Input rows:
· · ·

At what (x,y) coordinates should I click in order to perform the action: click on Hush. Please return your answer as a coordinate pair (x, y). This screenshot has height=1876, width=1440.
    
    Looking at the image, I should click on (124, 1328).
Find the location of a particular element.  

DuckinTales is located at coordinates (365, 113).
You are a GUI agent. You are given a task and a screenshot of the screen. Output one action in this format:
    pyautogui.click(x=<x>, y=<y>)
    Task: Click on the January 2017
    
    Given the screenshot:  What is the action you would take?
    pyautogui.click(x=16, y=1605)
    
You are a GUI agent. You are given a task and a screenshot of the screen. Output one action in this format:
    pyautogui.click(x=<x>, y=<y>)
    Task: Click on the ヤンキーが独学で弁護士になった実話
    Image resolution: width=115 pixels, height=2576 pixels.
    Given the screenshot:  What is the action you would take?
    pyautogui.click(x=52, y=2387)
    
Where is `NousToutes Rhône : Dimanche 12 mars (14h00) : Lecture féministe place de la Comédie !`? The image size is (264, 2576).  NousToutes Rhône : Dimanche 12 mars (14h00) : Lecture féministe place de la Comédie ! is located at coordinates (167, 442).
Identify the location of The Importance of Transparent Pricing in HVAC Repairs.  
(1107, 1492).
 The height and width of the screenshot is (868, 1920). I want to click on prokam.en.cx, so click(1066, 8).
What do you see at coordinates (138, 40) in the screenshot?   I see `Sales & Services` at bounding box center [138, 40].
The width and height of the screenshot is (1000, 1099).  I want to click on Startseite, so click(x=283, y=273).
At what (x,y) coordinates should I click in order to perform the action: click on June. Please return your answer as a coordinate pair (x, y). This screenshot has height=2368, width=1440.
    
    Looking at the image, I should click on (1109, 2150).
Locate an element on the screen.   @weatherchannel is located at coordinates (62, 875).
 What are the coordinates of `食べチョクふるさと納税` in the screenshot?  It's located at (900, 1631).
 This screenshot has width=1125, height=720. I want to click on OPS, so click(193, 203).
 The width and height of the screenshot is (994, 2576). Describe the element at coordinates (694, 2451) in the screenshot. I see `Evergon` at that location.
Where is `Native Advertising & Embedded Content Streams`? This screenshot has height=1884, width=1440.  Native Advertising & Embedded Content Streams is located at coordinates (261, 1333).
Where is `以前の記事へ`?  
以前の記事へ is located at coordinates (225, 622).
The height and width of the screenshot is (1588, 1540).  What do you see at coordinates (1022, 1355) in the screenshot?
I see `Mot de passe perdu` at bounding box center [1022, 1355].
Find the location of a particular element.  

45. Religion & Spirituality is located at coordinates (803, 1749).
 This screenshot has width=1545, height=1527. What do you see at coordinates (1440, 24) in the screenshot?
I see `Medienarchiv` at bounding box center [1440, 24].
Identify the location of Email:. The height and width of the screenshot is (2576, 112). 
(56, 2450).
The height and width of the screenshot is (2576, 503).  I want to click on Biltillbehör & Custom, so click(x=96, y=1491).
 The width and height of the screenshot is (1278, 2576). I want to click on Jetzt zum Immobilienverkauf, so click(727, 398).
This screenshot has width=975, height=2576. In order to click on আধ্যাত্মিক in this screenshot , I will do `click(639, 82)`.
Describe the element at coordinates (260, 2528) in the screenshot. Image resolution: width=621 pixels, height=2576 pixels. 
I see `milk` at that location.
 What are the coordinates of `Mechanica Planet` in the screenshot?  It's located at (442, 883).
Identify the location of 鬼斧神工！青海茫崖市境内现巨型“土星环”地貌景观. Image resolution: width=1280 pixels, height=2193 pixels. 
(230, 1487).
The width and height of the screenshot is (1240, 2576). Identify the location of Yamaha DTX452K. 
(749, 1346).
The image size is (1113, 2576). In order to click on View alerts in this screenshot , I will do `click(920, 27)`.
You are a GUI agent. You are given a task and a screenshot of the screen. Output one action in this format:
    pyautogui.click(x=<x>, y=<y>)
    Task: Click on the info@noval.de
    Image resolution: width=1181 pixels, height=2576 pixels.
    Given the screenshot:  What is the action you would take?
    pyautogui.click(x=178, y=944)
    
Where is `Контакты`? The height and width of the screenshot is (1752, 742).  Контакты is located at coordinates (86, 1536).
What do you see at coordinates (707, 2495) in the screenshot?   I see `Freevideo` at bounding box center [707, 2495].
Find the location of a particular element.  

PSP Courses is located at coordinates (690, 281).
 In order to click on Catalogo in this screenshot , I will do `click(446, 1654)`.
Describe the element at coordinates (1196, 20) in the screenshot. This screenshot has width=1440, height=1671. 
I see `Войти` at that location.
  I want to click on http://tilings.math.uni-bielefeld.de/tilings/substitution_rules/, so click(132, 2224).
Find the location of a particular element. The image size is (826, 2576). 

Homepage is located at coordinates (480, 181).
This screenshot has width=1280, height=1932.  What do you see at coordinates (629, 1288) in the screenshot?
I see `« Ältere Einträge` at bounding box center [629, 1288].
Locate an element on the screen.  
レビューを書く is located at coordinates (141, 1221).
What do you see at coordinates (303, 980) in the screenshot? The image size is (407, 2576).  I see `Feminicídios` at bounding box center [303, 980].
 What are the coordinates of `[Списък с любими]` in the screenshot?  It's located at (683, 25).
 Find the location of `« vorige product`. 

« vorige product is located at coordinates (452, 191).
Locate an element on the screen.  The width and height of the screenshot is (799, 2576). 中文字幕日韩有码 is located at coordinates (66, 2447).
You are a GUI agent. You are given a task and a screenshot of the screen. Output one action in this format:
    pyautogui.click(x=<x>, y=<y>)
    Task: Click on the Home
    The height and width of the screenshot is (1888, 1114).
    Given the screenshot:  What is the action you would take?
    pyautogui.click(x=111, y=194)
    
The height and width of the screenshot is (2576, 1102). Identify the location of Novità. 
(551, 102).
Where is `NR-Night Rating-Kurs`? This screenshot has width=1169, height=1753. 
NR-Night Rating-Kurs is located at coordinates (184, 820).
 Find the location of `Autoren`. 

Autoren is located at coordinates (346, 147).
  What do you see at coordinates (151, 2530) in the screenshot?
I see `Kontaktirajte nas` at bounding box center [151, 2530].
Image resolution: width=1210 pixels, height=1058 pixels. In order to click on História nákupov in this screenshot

· · ·

Set task:
Reproduce every one of the records above word for word, without changing anything.

Output for this exercise:
At what (x,y) coordinates should I click in order to perform the action: click on Hush. Please return your answer as a coordinate pair (x, y). This screenshot has height=1876, width=1440.
    
    Looking at the image, I should click on (124, 1328).
Find the location of a particular element.  

DuckinTales is located at coordinates (365, 113).
You are a GUI agent. You are given a task and a screenshot of the screen. Output one action in this format:
    pyautogui.click(x=<x>, y=<y>)
    Task: Click on the January 2017
    
    Given the screenshot:  What is the action you would take?
    pyautogui.click(x=16, y=1605)
    
You are a GUI agent. You are given a task and a screenshot of the screen. Output one action in this format:
    pyautogui.click(x=<x>, y=<y>)
    Task: Click on the ヤンキーが独学で弁護士になった実話
    Image resolution: width=115 pixels, height=2576 pixels.
    Given the screenshot:  What is the action you would take?
    pyautogui.click(x=52, y=2387)
    
Where is `NousToutes Rhône : Dimanche 12 mars (14h00) : Lecture féministe place de la Comédie !`? The image size is (264, 2576).  NousToutes Rhône : Dimanche 12 mars (14h00) : Lecture féministe place de la Comédie ! is located at coordinates (167, 442).
Identify the location of The Importance of Transparent Pricing in HVAC Repairs.  
(1107, 1492).
 The height and width of the screenshot is (868, 1920). I want to click on prokam.en.cx, so click(1066, 8).
What do you see at coordinates (138, 40) in the screenshot?   I see `Sales & Services` at bounding box center [138, 40].
The width and height of the screenshot is (1000, 1099).  I want to click on Startseite, so click(x=283, y=273).
At what (x,y) coordinates should I click in order to perform the action: click on June. Please return your answer as a coordinate pair (x, y). This screenshot has height=2368, width=1440.
    
    Looking at the image, I should click on (1109, 2150).
Locate an element on the screen.   @weatherchannel is located at coordinates (62, 875).
 What are the coordinates of `食べチョクふるさと納税` in the screenshot?  It's located at (900, 1631).
 This screenshot has width=1125, height=720. I want to click on OPS, so click(193, 203).
 The width and height of the screenshot is (994, 2576). Describe the element at coordinates (694, 2451) in the screenshot. I see `Evergon` at that location.
Where is `Native Advertising & Embedded Content Streams`? This screenshot has height=1884, width=1440.  Native Advertising & Embedded Content Streams is located at coordinates (261, 1333).
Where is `以前の記事へ`?  
以前の記事へ is located at coordinates (225, 622).
The height and width of the screenshot is (1588, 1540).  What do you see at coordinates (1022, 1355) in the screenshot?
I see `Mot de passe perdu` at bounding box center [1022, 1355].
Find the location of a particular element.  

45. Religion & Spirituality is located at coordinates (803, 1749).
 This screenshot has width=1545, height=1527. What do you see at coordinates (1440, 24) in the screenshot?
I see `Medienarchiv` at bounding box center [1440, 24].
Identify the location of Email:. The height and width of the screenshot is (2576, 112). 
(56, 2450).
The height and width of the screenshot is (2576, 503).  I want to click on Biltillbehör & Custom, so click(x=96, y=1491).
 The width and height of the screenshot is (1278, 2576). I want to click on Jetzt zum Immobilienverkauf, so click(727, 398).
This screenshot has width=975, height=2576. In order to click on আধ্যাত্মিক in this screenshot , I will do `click(639, 82)`.
Describe the element at coordinates (260, 2528) in the screenshot. Image resolution: width=621 pixels, height=2576 pixels. 
I see `milk` at that location.
 What are the coordinates of `Mechanica Planet` in the screenshot?  It's located at (442, 883).
Identify the location of 鬼斧神工！青海茫崖市境内现巨型“土星环”地貌景观. Image resolution: width=1280 pixels, height=2193 pixels. 
(230, 1487).
The width and height of the screenshot is (1240, 2576). Identify the location of Yamaha DTX452K. 
(749, 1346).
The image size is (1113, 2576). In order to click on View alerts in this screenshot , I will do `click(920, 27)`.
You are a GUI agent. You are given a task and a screenshot of the screen. Output one action in this format:
    pyautogui.click(x=<x>, y=<y>)
    Task: Click on the info@noval.de
    Image resolution: width=1181 pixels, height=2576 pixels.
    Given the screenshot:  What is the action you would take?
    pyautogui.click(x=178, y=944)
    
Where is `Контакты`? The height and width of the screenshot is (1752, 742).  Контакты is located at coordinates (86, 1536).
What do you see at coordinates (707, 2495) in the screenshot?   I see `Freevideo` at bounding box center [707, 2495].
Find the location of a particular element.  

PSP Courses is located at coordinates (690, 281).
 In order to click on Catalogo in this screenshot , I will do `click(446, 1654)`.
Describe the element at coordinates (1196, 20) in the screenshot. This screenshot has width=1440, height=1671. 
I see `Войти` at that location.
  I want to click on http://tilings.math.uni-bielefeld.de/tilings/substitution_rules/, so click(132, 2224).
Find the location of a particular element. The image size is (826, 2576). 

Homepage is located at coordinates (480, 181).
This screenshot has width=1280, height=1932.  What do you see at coordinates (629, 1288) in the screenshot?
I see `« Ältere Einträge` at bounding box center [629, 1288].
Locate an element on the screen.  
レビューを書く is located at coordinates (141, 1221).
What do you see at coordinates (303, 980) in the screenshot? The image size is (407, 2576).  I see `Feminicídios` at bounding box center [303, 980].
 What are the coordinates of `[Списък с любими]` in the screenshot?  It's located at (683, 25).
 Find the location of `« vorige product`. 

« vorige product is located at coordinates (452, 191).
Locate an element on the screen.  The width and height of the screenshot is (799, 2576). 中文字幕日韩有码 is located at coordinates (66, 2447).
You are a GUI agent. You are given a task and a screenshot of the screen. Output one action in this format:
    pyautogui.click(x=<x>, y=<y>)
    Task: Click on the Home
    The height and width of the screenshot is (1888, 1114).
    Given the screenshot:  What is the action you would take?
    pyautogui.click(x=111, y=194)
    
The height and width of the screenshot is (2576, 1102). Identify the location of Novità. 
(551, 102).
Where is `NR-Night Rating-Kurs`? This screenshot has width=1169, height=1753. 
NR-Night Rating-Kurs is located at coordinates (184, 820).
 Find the location of `Autoren`. 

Autoren is located at coordinates (346, 147).
  What do you see at coordinates (151, 2530) in the screenshot?
I see `Kontaktirajte nas` at bounding box center [151, 2530].
Image resolution: width=1210 pixels, height=1058 pixels. In order to click on História nákupov in this screenshot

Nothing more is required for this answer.